Tendon‐derived extracellular matrix induces mesenchymal stem cell tenogenesis via an integrin/transforming growth factor‐β crosstalk‐mediated mechanism

Abstract Treatment of tendon injuries is challenging. To develop means to augment tendon regeneration, we have previously prepared a soluble, low immunogenic (DNA‐free), tendon extracellular matrix fraction (tECM) by urea extraction of juvenile bovine tendons, which is capable of enhancing transforming growth factor‐β (TGF‐β) mediated tenogenesis in human adipose‐derived stem cells (hASCs). Here, we aimed to elucidate the mechanism of tECM‐driven hASC tenogenic differentiation in vitro, focusing on the integrin and TGF‐β/SMAD pathways. Our results showed that tECM promoted hASC proliferation and tenogenic differentiation in vitro based on tenogenesis‐associated markers. tECM also induced higher expression of several integrin subunits and TGF‐β receptors, and nuclear translocation of p‐SMAD2 in hASCs.
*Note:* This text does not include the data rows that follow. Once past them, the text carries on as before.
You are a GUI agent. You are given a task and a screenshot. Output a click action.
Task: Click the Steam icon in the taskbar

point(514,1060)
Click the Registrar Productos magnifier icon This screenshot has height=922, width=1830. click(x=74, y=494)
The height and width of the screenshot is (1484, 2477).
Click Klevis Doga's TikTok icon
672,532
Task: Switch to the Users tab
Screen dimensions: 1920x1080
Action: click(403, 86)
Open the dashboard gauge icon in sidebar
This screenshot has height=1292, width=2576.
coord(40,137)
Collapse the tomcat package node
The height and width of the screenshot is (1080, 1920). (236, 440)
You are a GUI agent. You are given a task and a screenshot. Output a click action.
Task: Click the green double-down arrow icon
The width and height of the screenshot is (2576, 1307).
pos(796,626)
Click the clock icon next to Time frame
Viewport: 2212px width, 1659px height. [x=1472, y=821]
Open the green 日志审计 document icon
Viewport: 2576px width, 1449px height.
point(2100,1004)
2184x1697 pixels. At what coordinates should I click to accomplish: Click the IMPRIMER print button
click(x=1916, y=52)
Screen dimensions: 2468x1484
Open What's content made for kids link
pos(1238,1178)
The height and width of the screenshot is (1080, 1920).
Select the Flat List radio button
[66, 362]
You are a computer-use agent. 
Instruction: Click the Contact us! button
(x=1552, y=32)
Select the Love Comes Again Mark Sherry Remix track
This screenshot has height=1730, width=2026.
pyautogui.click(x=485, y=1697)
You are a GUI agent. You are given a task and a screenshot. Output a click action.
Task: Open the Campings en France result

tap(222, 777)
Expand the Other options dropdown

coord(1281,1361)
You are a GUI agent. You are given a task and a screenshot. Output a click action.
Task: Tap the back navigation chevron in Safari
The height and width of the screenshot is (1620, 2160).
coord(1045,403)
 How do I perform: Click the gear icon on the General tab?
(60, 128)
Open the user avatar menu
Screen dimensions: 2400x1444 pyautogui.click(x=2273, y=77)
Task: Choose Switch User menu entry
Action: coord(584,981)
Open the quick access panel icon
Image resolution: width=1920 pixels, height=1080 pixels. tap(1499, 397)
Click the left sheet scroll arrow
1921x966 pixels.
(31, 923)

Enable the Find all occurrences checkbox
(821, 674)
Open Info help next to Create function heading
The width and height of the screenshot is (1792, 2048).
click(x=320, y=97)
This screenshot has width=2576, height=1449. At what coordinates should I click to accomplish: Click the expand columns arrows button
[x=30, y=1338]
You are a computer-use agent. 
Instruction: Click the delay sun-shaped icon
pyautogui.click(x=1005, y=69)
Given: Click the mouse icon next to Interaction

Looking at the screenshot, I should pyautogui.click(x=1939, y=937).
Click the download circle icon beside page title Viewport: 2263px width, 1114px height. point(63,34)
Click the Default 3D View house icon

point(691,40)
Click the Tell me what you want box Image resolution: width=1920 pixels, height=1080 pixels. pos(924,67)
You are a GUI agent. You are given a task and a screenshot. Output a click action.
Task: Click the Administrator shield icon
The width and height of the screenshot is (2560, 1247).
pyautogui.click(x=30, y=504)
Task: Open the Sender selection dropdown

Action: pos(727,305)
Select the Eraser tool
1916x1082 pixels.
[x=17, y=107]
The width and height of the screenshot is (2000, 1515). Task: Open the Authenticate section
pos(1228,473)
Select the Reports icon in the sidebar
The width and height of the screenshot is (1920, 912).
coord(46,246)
Pharmacological inhibition of integrin‐ECM binding, focal adhesion kinase (FAK) signaling, or TGF‐β signaling independently led to compromised pro‐tenogenic effects of tECM and actin fiber polymerization. Additionally, integrin blockade inhibited tECM‐driven TGFBR2 expression, while inhibiting TGF‐β signaling decreased tECM‐mediated expression of integrin α1, α2, and β1 in hASCs. Together, these findings suggest that the strong pro‐tenogenic bioactivity of tECM is regulated via integrin/TGF‐β signaling crosstalk. Understanding how integrins interact with signaling by TGF‐β and/or other growth factors (GFs) within the tendon ECM microenvironment will provide a rational basis for an ECM‐based approach for tendon repair.